No!!!* \(R^2\) is in some arbitrary units, whereas RMSE gives us an estimate of the average squared prediction error in the original units used by the response variable!
[Exercise] Create a 95% prediction interval for the first observation in the test dataset using the best model of these five. Do you feel that this interval is valid?

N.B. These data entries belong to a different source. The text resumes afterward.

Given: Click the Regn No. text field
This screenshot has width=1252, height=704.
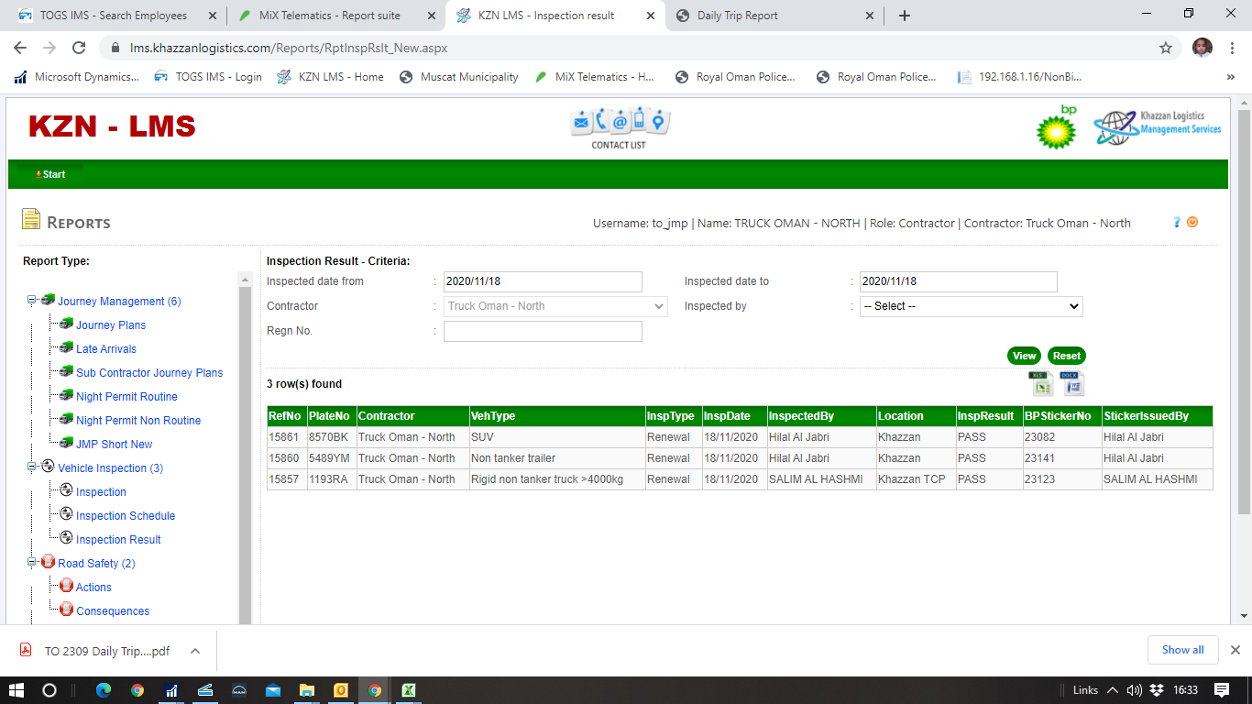Looking at the screenshot, I should [x=543, y=331].
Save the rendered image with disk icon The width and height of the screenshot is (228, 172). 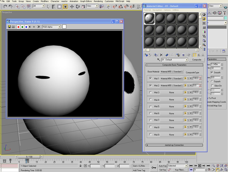coord(9,27)
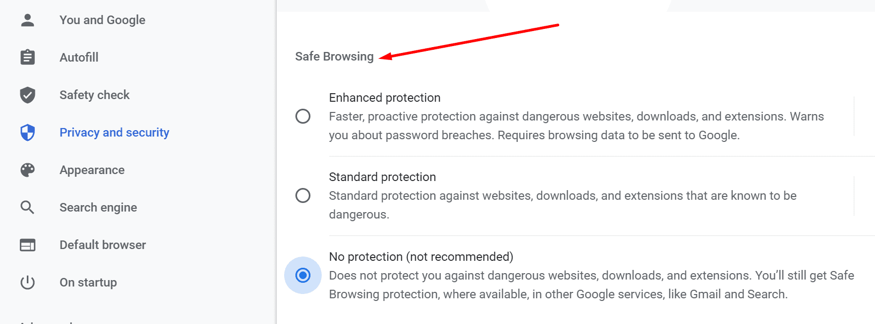Click the Safety check shield checkmark icon

point(27,95)
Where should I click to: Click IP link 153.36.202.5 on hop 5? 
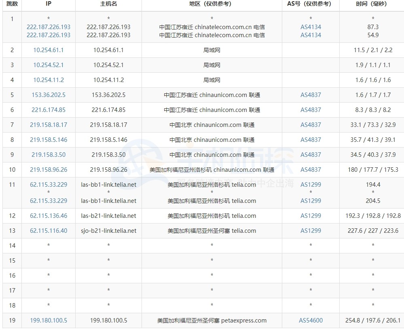pos(48,95)
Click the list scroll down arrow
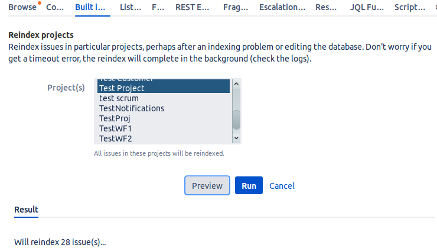The height and width of the screenshot is (251, 437). (x=236, y=138)
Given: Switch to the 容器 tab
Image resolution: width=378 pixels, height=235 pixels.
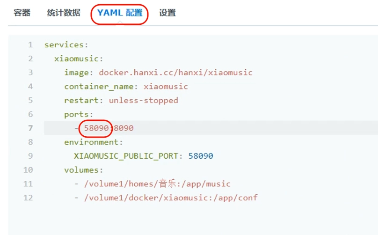Looking at the screenshot, I should 22,13.
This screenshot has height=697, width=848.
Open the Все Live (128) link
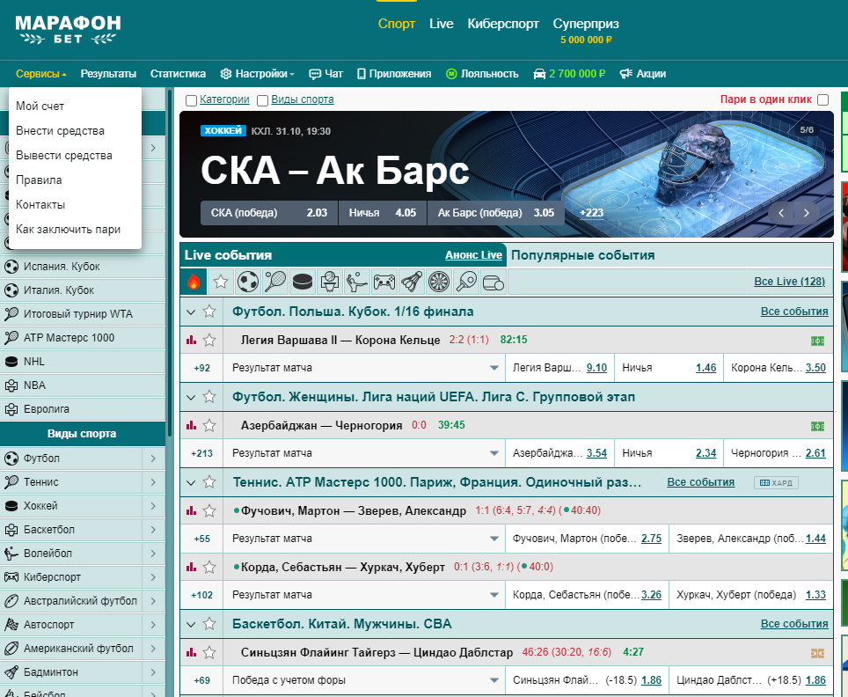789,282
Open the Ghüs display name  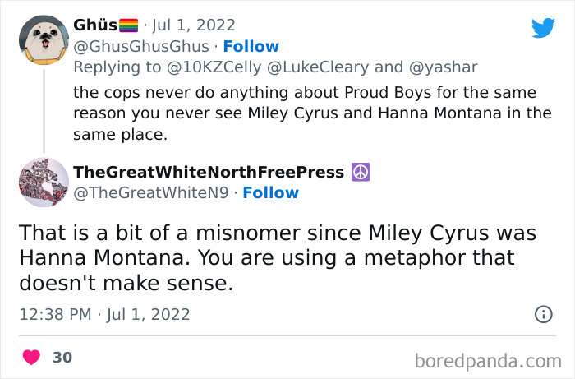tap(95, 25)
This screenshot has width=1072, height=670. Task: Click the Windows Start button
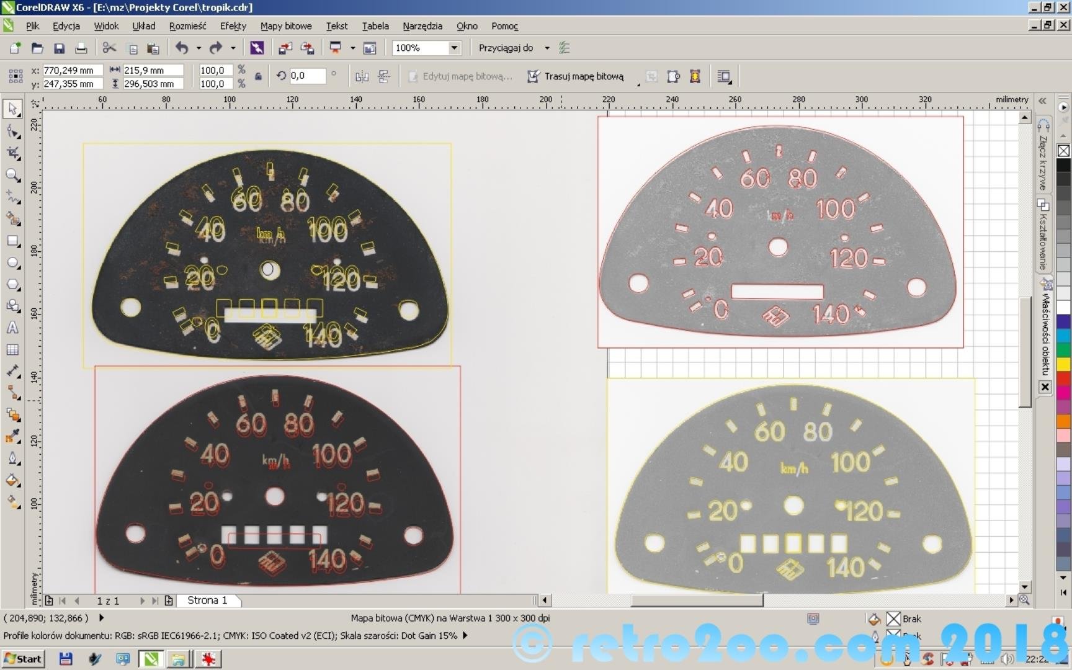click(23, 659)
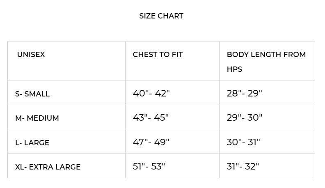
Task: Click the 28"- 29" body length value
Action: 244,93
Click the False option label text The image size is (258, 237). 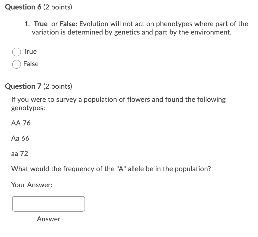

predict(bwt_mod_5, bwt_tst_data[1, ], interval = c("prediction"), level = 0.95)
## fit lwr upr
## 87 2561.925 1097.957 4025.893
par(mfrow = c(2, 2))
plot(bwt_mod_5)
The diagnostics look reasonable, so we don’t have any reason to doubt the interval’s validty. However, with such a large interval, we should question the usefulness of our predictions!